Verdict: COMPLETE — combat feature designed, implemented, and validated. Verdict: BLOCKED — one or more phases could not complete; partial report produced with unresolved items listed.
Next Steps
- Run
/code-reviewon the implemented combat code before closing stories. - Run
/balance-checkto validate combat formulas and tuning values. - Run
/team-polishif VFX, audio, or performance polish is needed.
Ratings
4.5★★★★★32 reviews- ★★★★★Sakshi Patil· Nov 27, 2024
We added team-combat from the explainx registry; install was straightforward and the SKILL.md answered most questions upfront.

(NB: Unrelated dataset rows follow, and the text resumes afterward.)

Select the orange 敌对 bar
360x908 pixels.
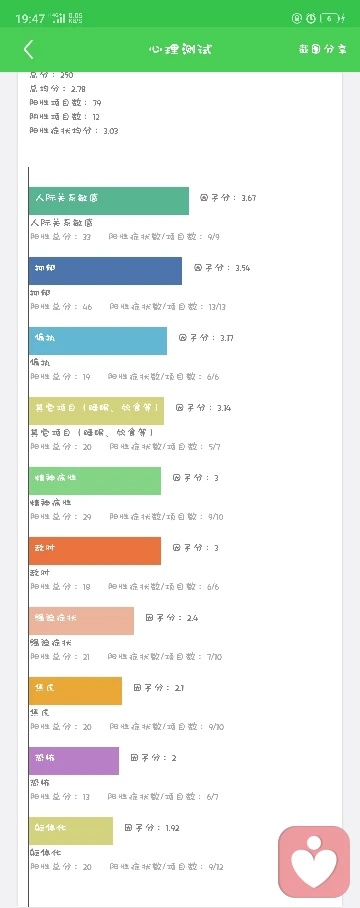(95, 551)
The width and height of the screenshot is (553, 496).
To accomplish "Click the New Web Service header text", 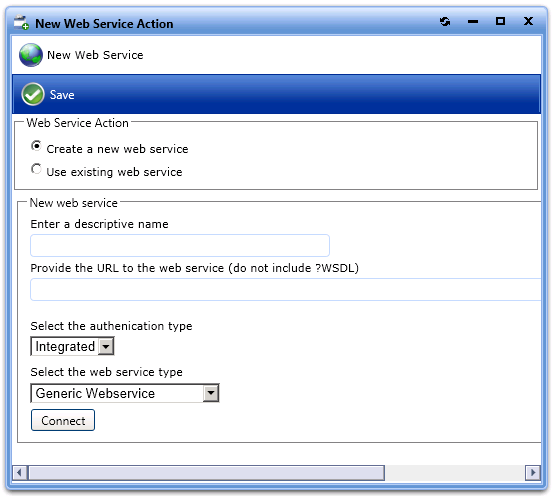I will pos(95,55).
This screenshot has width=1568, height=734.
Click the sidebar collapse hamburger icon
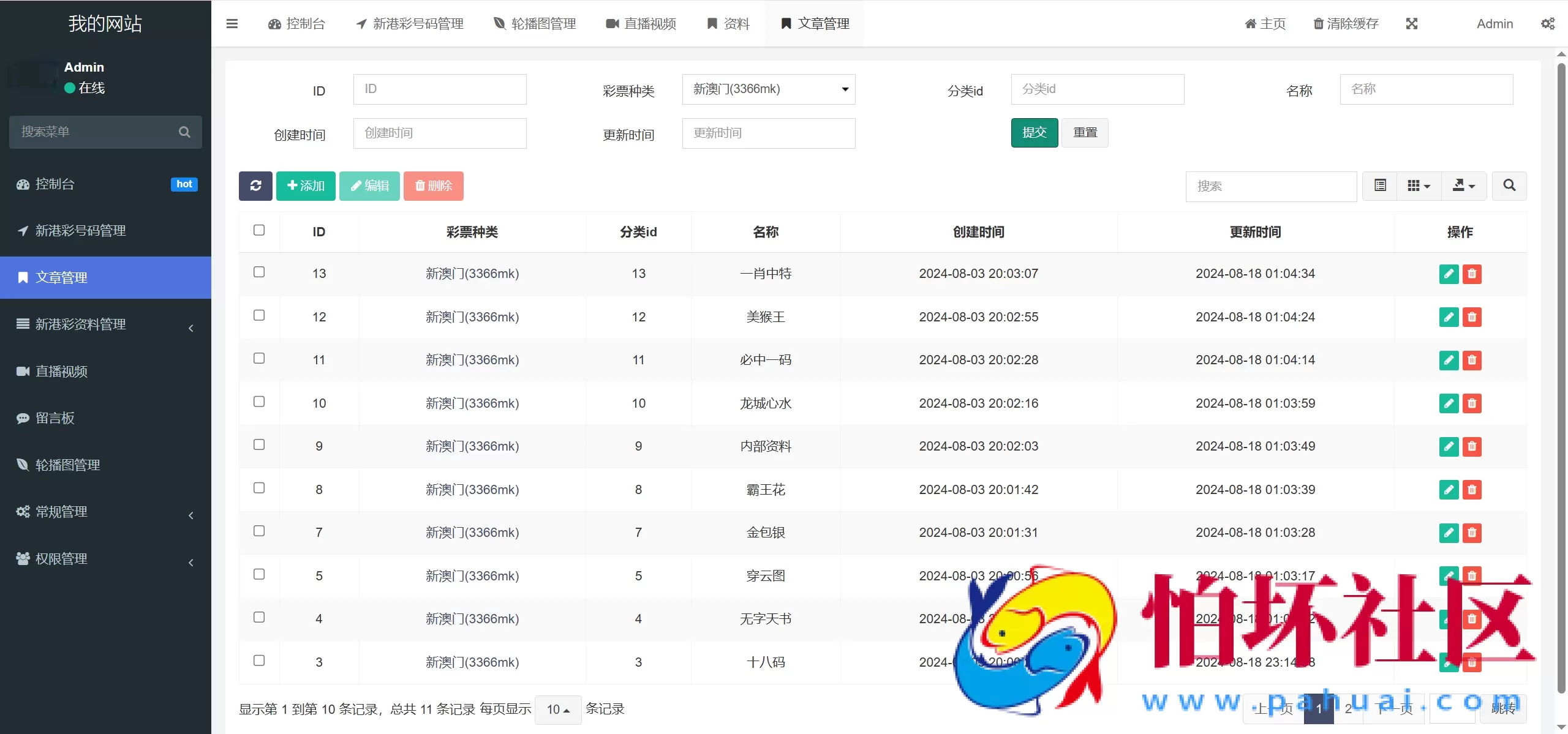(x=233, y=23)
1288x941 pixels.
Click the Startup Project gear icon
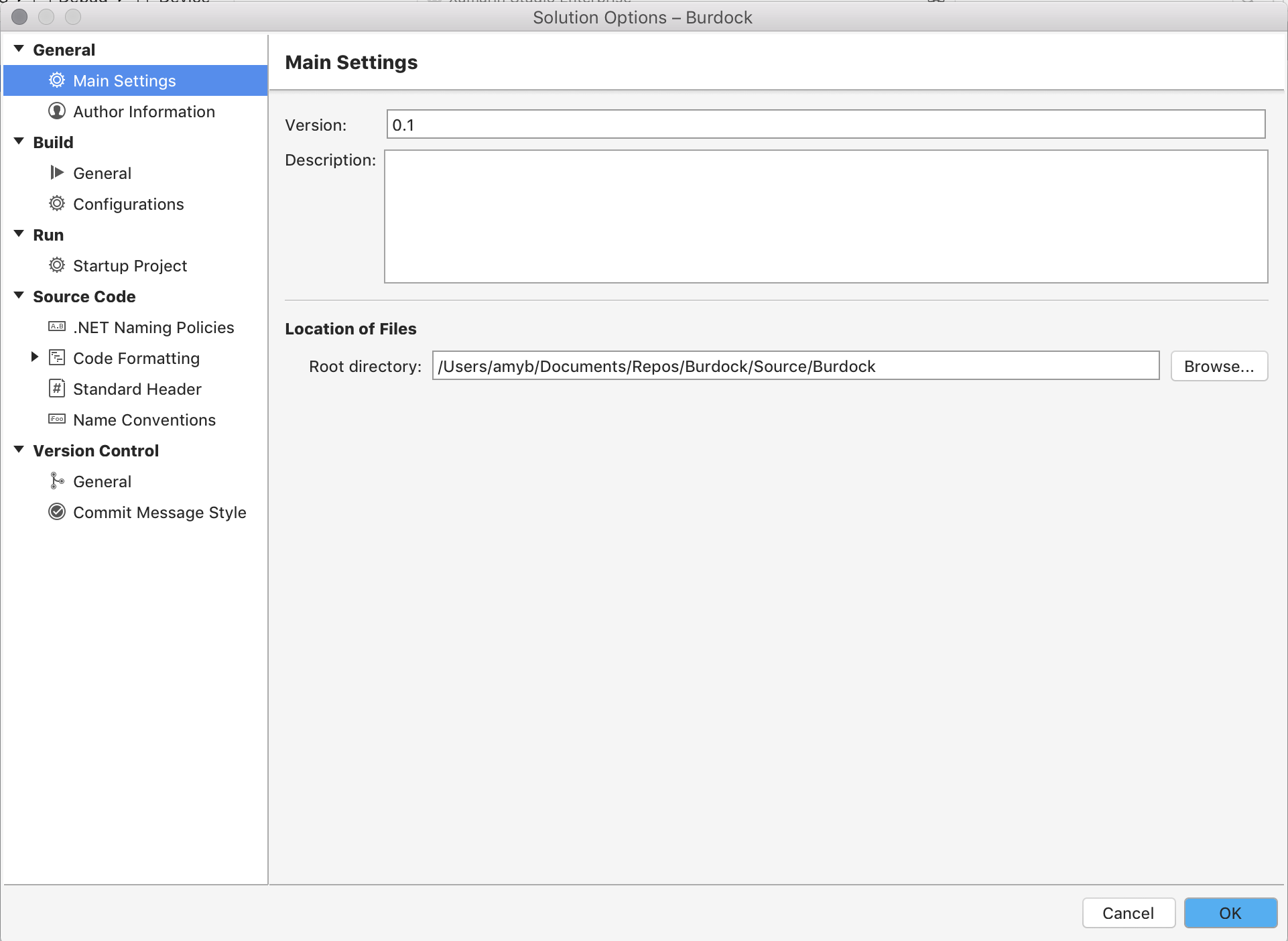click(x=56, y=265)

- ★★★★★Chaitanya Patil· Oct 18, 2024
team-combat fits our agent workflows well — practical, well scoped, and easy to wire into existing repos.
- ★★★★★Henry Thompson· Sep 25, 2024
Useful defaults in team-combat — fewer surprises than typical one-off scripts, and it plays nicely with `npx skills` flows.
- ★★★★★Chinedu Ghosh· Sep 21, 2024
team-combat is among the better-maintained entries we tried; worth keeping pinned for repeat workflows.
- ★★★★★Piyush G· Sep 13, 2024
team-combat is among the better-maintained entries we tried; worth keeping pinned for repeat workflows.
- ★★★★★Chinedu Rao· Aug 16, 2024
I recommend team-combat for anyone iterating fast on agent tooling; clear intent and a small, reviewable surface area.
- ★★★★★Henry Garcia· Aug 12, 2024
Keeps context tight: team-combat is the kind of skill you can hand to a new teammate without a long onboarding doc.
- ★★★★★Shikha Mishra· Aug 4, 2024
Keeps context tight: team-combat is the kind of skill you can hand to a new teammate without a long onboarding doc.
- ★★★★★Yash Thakker· Jul 23, 2024
Registry listing for team-combat matched our evaluation — installs cleanly and behaves as described in the markdown.
- ★★★★★Chinedu Bhatia· Jul 11, 2024
We added team-combat from the explainx registry; install was straightforward and the SKILL.md answered most questions upfront.